Governo Lula assume controle da CPI do Crime Organizado e tenta barrar mudanças na Lei Antiterrorismo em defesa da soberania
A Comissão Parlamentar de Inquérito (CPI) do Crime Organizado elegeu nesta terça-feira, dia 4 de novembro, o senador Fabiano Contarato (PT-ES) como presidente, após uma votação acirrada que terminou com 6 votos a 5. Hamilton Mourão (Republicanos-RS) será o vice-presidente. O senador Alessandro Vieira (MDB-SE), autor do requerimento de criação da CPI, foi escolhido relator. A vitória de Contarato garante o comando da CPI pela bancada governista.
O colegiado foi instalado poucos dias após a operação das forças de segurança no Rio de Janeiro contra o Comando Vermelho (CV), que resultou em 121 mortes na semana passada. A CPI nasce em meio à disputa entre governo e oposição pelo protagonismo nas pautas de segurança pública.
Pressionado pelo avanço da pauta da oposição na área de segurança pública, o Palácio do Planalto intensificou as articulações para derrotar o projeto que equipara facções criminosas a organizações terroristas. A análise está marcada para esta quarta-feira, dia 5 de novembro, na Comissão de Constituição e Justiça (CCJ) da Câmara dos Deputados. A pauta é defendida por deputados do bolsonarismo e da extrema-direita.
A inclusão da tipificação de “facção criminosa” no texto do governo, feita de última hora, busca neutralizar o projeto que classifica integrantes de grupos como Comando Vermelho (CV) e Primeiro Comando da Capital (PCC) como terroristas.

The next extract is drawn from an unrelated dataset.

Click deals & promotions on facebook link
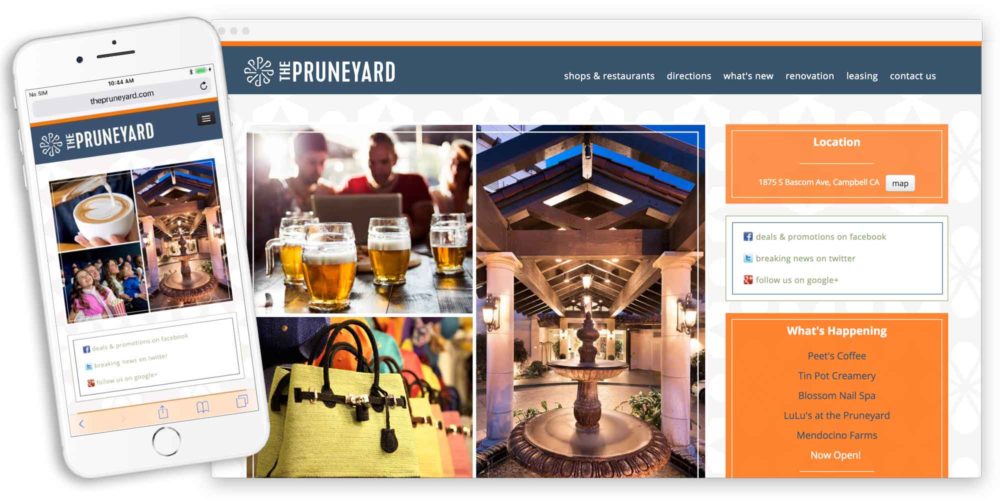 821,237
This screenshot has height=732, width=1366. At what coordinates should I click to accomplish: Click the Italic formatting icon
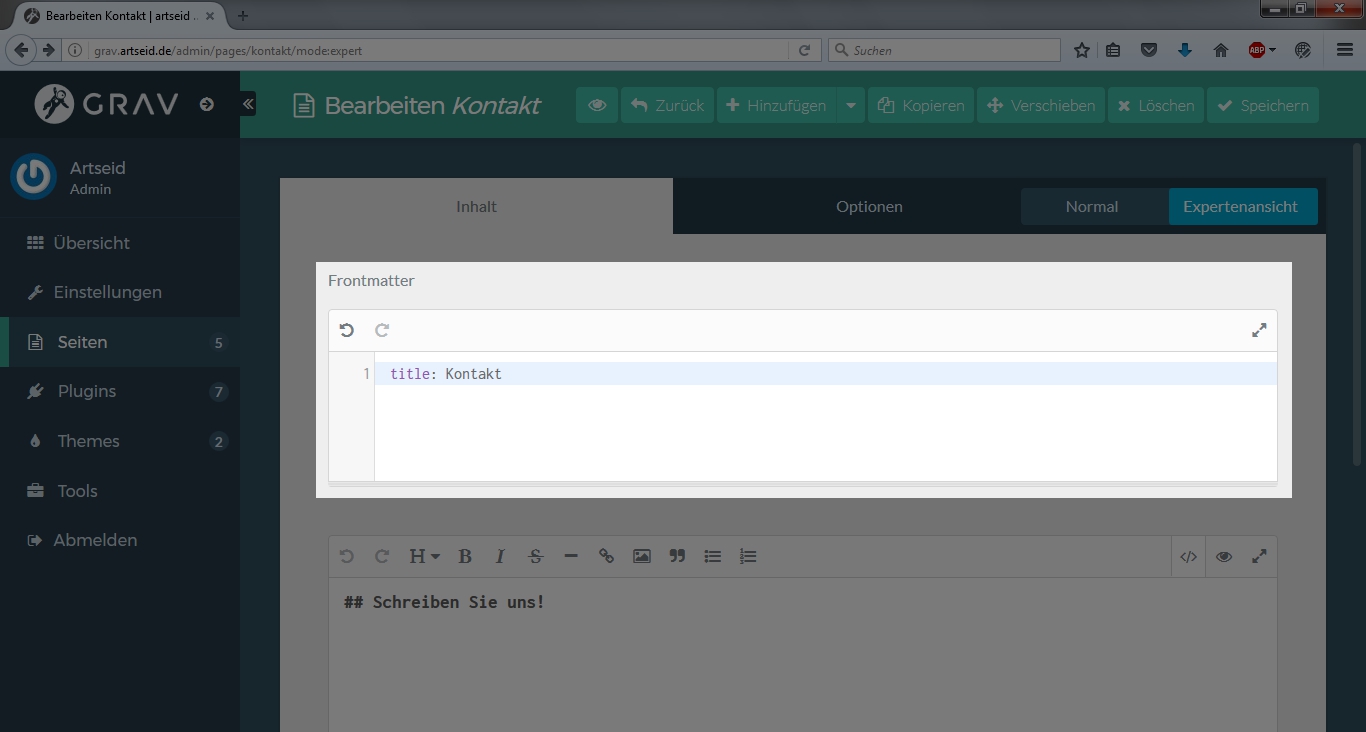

O Planalto avalia que, somado à PEC da Segurança Pública, enviada em abril, o projeto antifacção já contempla as principais demandas da oposição, mas sem os efeitos colaterais da equiparação ao terrorismo.
O Governo Lula teme que reconhecer a existência de “grupos terroristas” no país possa gerar consequências internacionais, abrindo espaço para intervenções externas e até sanções econômicas. Países que abrigam organizações terroristas, por exemplo, podem enfrentar restrições a bancos e empresas, além de aumento no custo de seguros e fuga de investimentos.